Project Budgeting Tips for New Grant Writers

April 03, 2023

Grant proposals have at least two parts: the project narrative and the budget (aka cost proposal). If you work for a large nonprofit, different people may be assigned to work on the narrative and cost proposal, with the two groups meeting periodically throughout the proposal process to ensure the sections are in sync. At a small nonprofit, there may not be a division of responsibilities between the cost and narrative proposals, leaving the project lead (or the grant writer) to both write the proposal narrative and prepare the budget. 

Assigning one person to be the lead for the entire proposal is not necessarily a bad thing. It can help ensure that the budget reflects the latest decisions regarding the project’s activities. However, if you’ve never prepared or managed a project budget, the budget piece can be intimidating. To help new grant writers, below is a list of several strategies you can employ to make the budgeting process easier and more accurate.

HOW TO PREPARE A PROJECT BUDGET FOR A GRANT PROPOSAL

1. Create a template 

The first step in the budgeting process is to set up your budget template. Unless the proposal requires a very simple budget that must be embedded into the narrative as a small table, it works best to develop the budget in Excel or a similar spreadsheet tool, such as Google Sheets. A spreadsheet will give you access to formulas, making the budgeting process faster and usually more accurate.

= = = =

List of tasks =
1) How would you sum up the grant budgeting article in two sentences?
2) Could you reproduce the grant budgeting article word for word from "Project Budgeting Tips" to "prepare the budget."?

Stored records =
= = = =

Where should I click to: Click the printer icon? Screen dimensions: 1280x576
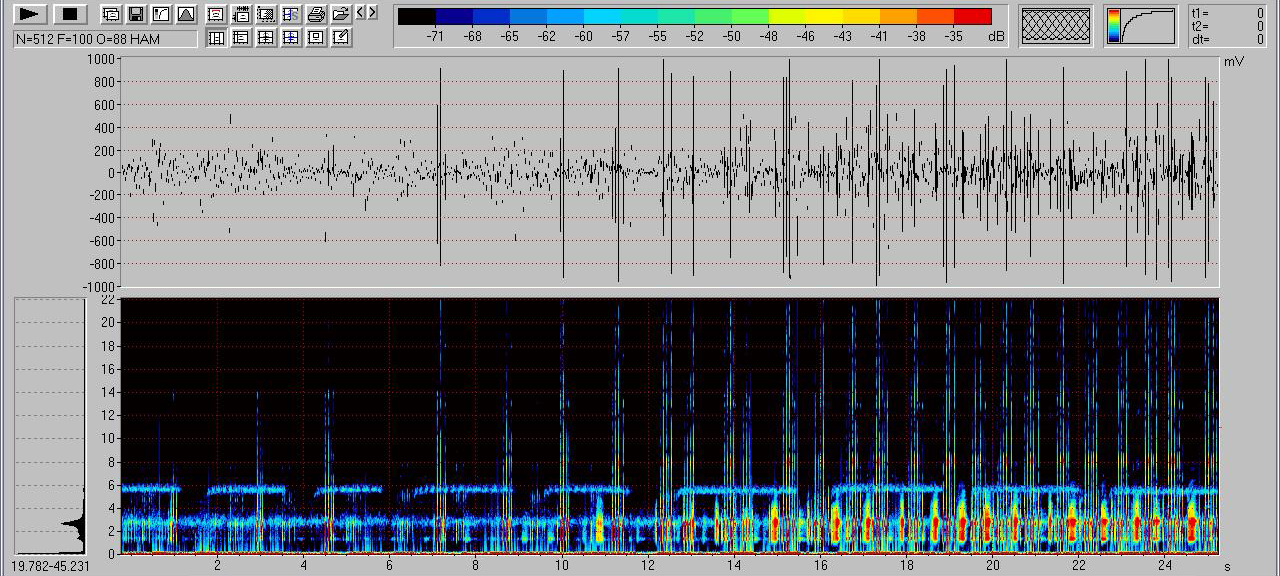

= = = =

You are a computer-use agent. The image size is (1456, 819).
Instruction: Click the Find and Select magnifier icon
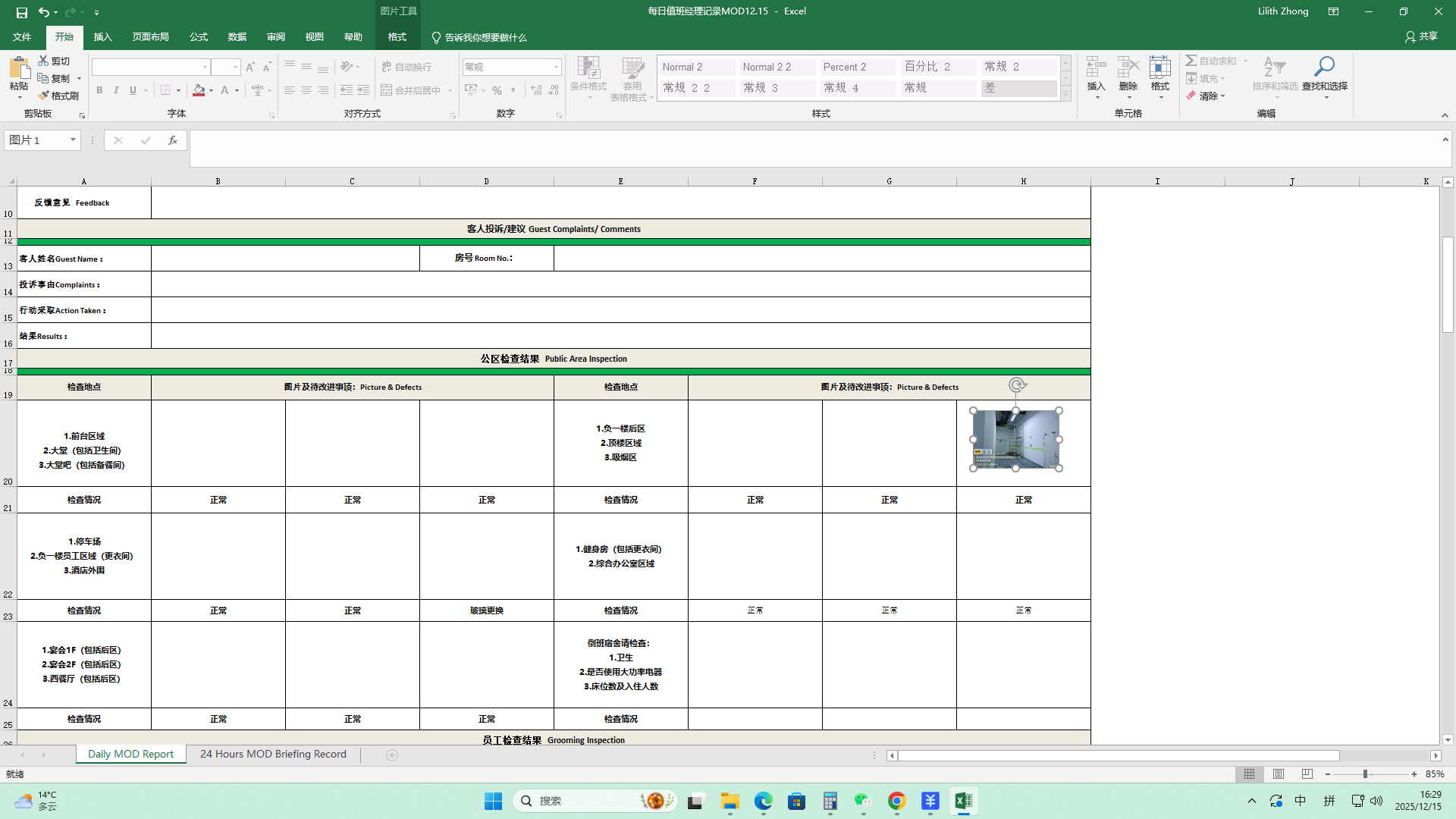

= = = =

Worked solutions =
1) Grant proposals have a narrative and a budget, and while large nonprofits may assign these to different people, at a small nonprofit the project lead or grant writer may have to handle both. One lead can help keep the budget in line with the latest project decisions, and the first strategy offered is to set up a budget template in a spreadsheet tool such as Excel or Google Sheets (unless the budget is very simple), since formulas make budgeting faster and usually more accurate.

2)
Project Budgeting Tips for New Grant Writers

April 03, 2023

Grant proposals have at least two parts: the project narrative and the budget (aka cost proposal). If you work for a large nonprofit, different people may be assigned to work on the narrative and cost proposal, with the two groups meeting periodically throughout the proposal process to ensure the sections are in sync. At a small nonprofit, there may not be a division of responsibilities between the cost and narrative proposals, leaving the project lead (or the grant writer) to both write the proposal narrative and prepare the budget.